** Supplied entries follows **

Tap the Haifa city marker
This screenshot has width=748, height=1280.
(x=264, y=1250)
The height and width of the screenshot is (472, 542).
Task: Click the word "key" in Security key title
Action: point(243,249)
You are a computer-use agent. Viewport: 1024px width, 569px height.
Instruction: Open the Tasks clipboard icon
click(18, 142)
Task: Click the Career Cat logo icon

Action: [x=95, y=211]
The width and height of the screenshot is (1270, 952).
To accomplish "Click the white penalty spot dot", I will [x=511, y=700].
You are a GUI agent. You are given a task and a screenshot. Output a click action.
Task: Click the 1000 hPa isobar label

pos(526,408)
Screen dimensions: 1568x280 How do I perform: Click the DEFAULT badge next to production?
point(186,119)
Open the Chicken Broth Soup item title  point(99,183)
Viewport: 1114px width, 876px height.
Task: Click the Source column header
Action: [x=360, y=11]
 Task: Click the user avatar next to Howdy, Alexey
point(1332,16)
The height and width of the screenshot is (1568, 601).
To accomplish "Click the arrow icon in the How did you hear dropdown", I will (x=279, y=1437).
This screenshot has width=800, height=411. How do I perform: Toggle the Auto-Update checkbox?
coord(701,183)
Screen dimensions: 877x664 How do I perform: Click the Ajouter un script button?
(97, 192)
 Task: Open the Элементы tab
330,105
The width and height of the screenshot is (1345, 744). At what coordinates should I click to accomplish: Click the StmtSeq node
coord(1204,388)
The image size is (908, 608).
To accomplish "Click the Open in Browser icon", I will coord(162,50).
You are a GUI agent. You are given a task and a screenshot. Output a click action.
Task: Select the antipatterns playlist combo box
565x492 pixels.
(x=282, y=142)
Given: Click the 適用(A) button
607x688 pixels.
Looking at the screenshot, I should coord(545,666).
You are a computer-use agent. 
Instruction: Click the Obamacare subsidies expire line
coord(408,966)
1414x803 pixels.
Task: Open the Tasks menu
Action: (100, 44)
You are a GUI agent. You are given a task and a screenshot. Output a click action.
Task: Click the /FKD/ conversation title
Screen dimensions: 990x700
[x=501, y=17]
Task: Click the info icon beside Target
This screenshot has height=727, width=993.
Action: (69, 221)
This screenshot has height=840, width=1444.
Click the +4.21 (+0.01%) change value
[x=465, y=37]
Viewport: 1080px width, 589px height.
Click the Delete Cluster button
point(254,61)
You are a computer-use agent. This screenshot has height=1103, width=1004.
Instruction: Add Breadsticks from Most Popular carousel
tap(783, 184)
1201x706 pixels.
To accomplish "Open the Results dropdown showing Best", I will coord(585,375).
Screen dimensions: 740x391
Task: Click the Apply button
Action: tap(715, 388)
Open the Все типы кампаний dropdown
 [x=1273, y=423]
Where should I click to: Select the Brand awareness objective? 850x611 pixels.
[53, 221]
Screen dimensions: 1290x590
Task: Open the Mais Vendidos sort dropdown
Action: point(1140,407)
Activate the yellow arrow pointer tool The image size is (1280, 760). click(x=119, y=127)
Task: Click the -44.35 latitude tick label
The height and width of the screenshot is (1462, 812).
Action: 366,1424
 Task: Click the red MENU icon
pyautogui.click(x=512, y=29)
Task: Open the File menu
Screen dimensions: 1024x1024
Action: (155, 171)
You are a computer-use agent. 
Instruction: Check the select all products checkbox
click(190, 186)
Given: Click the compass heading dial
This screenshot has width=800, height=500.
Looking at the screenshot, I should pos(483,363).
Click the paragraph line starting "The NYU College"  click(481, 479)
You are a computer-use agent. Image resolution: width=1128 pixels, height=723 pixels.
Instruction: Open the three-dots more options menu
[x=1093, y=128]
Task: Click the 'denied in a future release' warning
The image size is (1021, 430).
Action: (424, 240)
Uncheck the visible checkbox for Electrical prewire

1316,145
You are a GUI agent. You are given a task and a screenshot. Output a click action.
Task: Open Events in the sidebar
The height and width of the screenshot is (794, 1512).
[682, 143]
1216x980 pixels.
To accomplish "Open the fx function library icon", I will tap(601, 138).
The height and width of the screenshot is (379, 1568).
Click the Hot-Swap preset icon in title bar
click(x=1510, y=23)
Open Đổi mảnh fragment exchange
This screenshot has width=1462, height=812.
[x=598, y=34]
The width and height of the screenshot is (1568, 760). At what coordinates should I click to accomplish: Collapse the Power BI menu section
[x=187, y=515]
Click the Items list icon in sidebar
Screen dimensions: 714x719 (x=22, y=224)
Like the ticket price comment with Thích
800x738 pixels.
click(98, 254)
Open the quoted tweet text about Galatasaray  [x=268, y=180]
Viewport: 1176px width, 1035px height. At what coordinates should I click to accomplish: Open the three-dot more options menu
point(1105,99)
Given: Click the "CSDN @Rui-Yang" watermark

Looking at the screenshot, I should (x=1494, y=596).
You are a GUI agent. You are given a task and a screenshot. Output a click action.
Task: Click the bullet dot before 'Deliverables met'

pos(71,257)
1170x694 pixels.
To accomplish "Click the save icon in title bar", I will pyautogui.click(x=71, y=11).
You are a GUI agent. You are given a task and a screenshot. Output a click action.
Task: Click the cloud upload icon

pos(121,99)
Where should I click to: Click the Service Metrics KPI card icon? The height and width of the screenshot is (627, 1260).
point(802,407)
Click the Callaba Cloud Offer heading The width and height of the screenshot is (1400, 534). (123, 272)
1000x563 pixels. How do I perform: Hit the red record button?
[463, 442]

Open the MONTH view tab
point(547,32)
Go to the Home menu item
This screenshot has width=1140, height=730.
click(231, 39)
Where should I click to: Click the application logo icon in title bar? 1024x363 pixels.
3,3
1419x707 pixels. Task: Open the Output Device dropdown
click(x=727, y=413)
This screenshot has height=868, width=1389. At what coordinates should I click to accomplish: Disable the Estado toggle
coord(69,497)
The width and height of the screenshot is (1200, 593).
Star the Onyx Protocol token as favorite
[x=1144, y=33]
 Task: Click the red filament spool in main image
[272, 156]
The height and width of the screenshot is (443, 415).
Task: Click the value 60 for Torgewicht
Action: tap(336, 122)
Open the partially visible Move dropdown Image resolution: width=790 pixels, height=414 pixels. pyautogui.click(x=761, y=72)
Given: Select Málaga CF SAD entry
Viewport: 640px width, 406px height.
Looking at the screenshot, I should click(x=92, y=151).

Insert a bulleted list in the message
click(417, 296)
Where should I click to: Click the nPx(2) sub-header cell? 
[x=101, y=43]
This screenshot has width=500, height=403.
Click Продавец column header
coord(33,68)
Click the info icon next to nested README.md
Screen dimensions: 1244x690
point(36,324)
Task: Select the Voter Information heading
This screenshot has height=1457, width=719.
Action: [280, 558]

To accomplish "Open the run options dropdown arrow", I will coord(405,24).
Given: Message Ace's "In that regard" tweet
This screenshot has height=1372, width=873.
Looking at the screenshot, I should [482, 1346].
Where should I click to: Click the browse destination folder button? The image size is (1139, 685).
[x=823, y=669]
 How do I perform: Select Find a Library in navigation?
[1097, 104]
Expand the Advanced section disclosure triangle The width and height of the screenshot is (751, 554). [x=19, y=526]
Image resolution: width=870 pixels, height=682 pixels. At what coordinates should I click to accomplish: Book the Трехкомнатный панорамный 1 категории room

** End of Supplied entries **

◆ Task
Could you report how many lines in the data above include the word "heading"? Give the number and nothing more.

◆ Problem solution
3